Football: League warns Wembley over ticket prices
Thursday 09 December 1999
The League fears supporters will be priced out of the market for tickets by Wembley as the new national stadium attempts to finance its huge rebuilding costs. Peter Middleton, the chairman of the Football League, insisted yesterday that it would not be held to ransom by Wembley National Stadium Limited.
Talks between the two bodies are at an advanced stage, and Middleton hopes a deal will not be ruined by the demands of Wembley, whose rebuilding costs have been estimated at anything between pounds 350m to pounds 475m. "My biggest fear is that Wembley may price fans out of the market over the next 10 years," said Middleton. "Our fans are not overflowing with money, and we have to make sure they can afford to get into matches at the new stadium.

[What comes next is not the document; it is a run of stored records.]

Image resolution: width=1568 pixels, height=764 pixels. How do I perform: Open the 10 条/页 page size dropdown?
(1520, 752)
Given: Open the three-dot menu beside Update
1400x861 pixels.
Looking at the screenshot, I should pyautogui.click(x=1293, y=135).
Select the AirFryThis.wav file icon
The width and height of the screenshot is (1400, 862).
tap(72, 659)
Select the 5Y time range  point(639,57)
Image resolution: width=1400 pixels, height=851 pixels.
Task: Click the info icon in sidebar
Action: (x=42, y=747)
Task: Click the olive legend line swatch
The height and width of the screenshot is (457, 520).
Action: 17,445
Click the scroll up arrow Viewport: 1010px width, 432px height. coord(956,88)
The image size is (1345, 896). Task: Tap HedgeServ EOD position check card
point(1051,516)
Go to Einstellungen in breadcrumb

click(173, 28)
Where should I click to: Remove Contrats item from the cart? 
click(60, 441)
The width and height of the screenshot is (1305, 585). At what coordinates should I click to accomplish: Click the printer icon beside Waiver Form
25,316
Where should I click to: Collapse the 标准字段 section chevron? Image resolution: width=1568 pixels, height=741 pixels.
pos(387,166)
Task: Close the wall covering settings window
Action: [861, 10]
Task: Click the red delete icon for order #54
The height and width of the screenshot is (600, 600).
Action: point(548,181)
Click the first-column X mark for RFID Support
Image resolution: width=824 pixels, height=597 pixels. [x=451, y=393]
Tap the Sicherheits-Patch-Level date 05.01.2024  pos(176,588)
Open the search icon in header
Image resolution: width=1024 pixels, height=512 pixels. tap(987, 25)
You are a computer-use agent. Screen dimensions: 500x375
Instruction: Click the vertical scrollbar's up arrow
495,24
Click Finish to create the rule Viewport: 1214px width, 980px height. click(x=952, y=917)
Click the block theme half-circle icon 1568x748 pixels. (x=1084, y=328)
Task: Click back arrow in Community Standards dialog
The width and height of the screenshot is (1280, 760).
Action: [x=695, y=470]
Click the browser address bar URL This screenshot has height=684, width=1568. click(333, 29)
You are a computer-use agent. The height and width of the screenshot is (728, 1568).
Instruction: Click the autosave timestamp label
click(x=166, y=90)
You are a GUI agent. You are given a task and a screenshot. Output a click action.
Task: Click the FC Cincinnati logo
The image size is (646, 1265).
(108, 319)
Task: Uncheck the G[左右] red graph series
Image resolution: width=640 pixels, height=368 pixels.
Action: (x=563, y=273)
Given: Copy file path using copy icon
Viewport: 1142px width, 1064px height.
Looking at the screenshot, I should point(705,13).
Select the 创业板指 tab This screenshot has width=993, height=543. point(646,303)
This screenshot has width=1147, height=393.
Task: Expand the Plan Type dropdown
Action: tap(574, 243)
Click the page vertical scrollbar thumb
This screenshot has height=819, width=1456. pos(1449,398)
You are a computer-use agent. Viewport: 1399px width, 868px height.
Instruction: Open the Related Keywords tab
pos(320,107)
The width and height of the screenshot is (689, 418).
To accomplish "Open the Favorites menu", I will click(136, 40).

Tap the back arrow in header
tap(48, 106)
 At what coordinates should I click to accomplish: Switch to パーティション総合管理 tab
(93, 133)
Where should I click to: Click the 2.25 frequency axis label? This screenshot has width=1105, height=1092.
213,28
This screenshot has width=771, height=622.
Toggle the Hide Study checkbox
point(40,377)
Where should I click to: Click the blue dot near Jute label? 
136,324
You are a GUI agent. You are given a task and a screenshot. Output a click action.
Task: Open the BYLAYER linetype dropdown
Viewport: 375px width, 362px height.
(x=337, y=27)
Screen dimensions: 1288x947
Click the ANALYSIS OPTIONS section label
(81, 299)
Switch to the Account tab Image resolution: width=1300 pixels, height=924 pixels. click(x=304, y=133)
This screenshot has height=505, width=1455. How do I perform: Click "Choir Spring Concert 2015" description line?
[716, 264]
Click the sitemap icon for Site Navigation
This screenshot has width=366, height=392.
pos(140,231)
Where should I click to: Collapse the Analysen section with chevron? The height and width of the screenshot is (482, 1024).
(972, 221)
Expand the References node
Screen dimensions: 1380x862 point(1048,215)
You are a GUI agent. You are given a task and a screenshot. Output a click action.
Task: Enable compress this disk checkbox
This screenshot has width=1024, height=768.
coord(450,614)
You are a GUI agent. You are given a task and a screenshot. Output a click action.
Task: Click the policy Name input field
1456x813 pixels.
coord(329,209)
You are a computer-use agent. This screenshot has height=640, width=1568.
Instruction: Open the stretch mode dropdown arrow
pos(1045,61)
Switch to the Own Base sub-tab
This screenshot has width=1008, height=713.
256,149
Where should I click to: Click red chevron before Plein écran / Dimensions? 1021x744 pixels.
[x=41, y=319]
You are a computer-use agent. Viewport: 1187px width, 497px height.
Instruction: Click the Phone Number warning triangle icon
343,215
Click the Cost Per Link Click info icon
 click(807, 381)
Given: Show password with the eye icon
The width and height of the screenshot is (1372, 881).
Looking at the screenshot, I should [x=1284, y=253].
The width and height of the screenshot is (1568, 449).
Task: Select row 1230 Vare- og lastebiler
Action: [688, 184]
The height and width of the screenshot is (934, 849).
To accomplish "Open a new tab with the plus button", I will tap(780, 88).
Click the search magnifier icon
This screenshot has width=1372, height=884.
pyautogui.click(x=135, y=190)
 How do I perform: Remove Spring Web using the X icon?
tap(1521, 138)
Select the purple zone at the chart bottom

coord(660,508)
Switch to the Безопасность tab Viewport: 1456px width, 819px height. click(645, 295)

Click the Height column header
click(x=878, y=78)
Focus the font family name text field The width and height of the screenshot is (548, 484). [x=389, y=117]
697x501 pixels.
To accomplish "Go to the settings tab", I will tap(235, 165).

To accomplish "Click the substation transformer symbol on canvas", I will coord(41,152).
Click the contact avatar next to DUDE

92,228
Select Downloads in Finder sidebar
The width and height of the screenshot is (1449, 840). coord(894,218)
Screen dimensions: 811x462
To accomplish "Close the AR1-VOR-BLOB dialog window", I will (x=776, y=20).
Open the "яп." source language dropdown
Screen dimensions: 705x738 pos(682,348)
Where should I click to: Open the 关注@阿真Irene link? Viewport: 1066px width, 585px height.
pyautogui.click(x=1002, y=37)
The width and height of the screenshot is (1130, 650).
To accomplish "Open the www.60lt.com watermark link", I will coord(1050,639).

"We have every right to make a proper business decision for the Football League as to where it holds its events. We are aware of the emotional attachment for the fans and we are in good-faith negotiations with Wembley - but we shall not be held to ransom.
"Our concern is over admission prices when Wembley is servicing a debt of at least pounds 350m and we want guarantees about the level of entry prices. If you have one of the lower division clubs in a play-off final and you are asking pounds 50 a ticket then not many fans may be able to afford to turn up."
The League holds five major football finals at Wembley each year - the Worthington Cup, the three divisional play-offs and the Auto Windscreens Shield. "I hope we can conclude a deal - otherwise Wembley National Stadium Limited will be losing some sell-out occasions," Middleton said.
While Wembley is closed for rebuilding, the League will move its main events to the Millennium Stadium in Cardiff, and Middleton hinted that would become permanent if nothing is agreed with Wembley. Middleton also warned that if Wembley was redesigned to also house facilities for athletics events it would cast doubt on the major football events, including the FA Cup final.
He explained: "If Wembley is to become an athletics stadium too and bids to host the 2005 World Championships, it will take six months to convert the stadium. How then can it hold the cup finals in April and May and be converted in time for athletics in August or September?"